Just to make sure; anyone dealing with diabetic ulcers is supposed to know and apply the national and international guidelines;  http://iwgdf.org/

Make no mistake, diabetic ulcers can be very hard to treat for many reasons and some will never heal. The problems “behind the ulcers” are daunting and need to be solved. Nevertheless, as often, the first steps to treat a foot ulcus are straightforward.

First and best is to make sure someone who has a diabetic foot wound gets basic wound care. It is not rocket science but for some reason the average medical professional is having a tough time to set up prevention and often is not able to deliver level 1 and 2 wound care.
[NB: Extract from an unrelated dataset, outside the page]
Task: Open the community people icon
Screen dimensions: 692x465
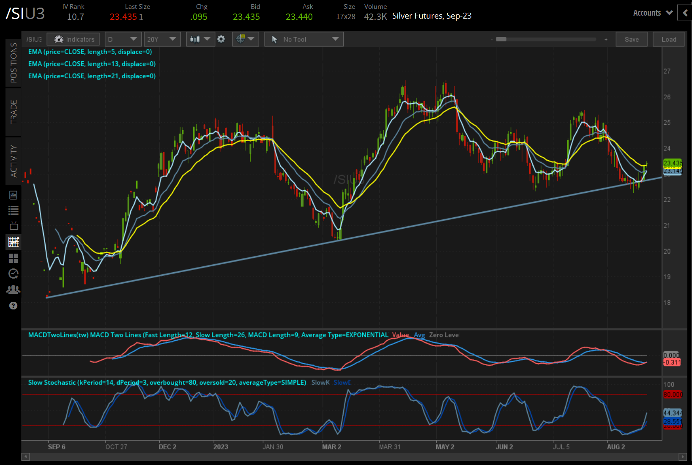Action: pyautogui.click(x=13, y=289)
What is level 1 and 2 wound care?

Level 1 and 2 wound care are on both sides of the wound healing equilibrium.

A healthy person can handle most wounds without much ado (Vigor), level 1 is aimed at increasing Vigor. If the wound is large or complicated the body will need help (Severity). Level 2 is aimed at reducing severity.

Ergo, the equilibrium:        Balans-EN

Level 1 is to make sure the patient has the best possible health under the circumstances: 1. take care of diabetes regulation 2. remove stress (and get some sleep) 3. eat properly and 4 mobilize as much as you can.

Level 2 is debride the wound at least twice a week (debriding = remove anything which is not living cells (debriding is not mopping a wound with a gauze)) and secondly apply enough pressure to the wound to handle oedema. That is it.

If you do not know how to debride a wound properly or are not able to; transfer the patient to someone who is better able to treat the ulcer.

If the wound does not start healing in 2 weeks, step up your effort or even better, transfer the patient to someone who is better able to treat the ulcer.

Once healed, step up prevention and monitoring to the max.

 

http://www.jci.org/articles/view/32169/pdf

http://poi.sagepub.com/content/39/1/29.abstract  (Thank you Lian)

http://journals.plos.org/plosone/article?id=10.1371/journal.pone.0124446

http://care.diabetesjournals.org/content/37/9/e196.extract

(Debriding is a medical intervention which only skilled medical professionals are allowed to do. A non-healing wound has to be seen by a specialised doctor or nurse.)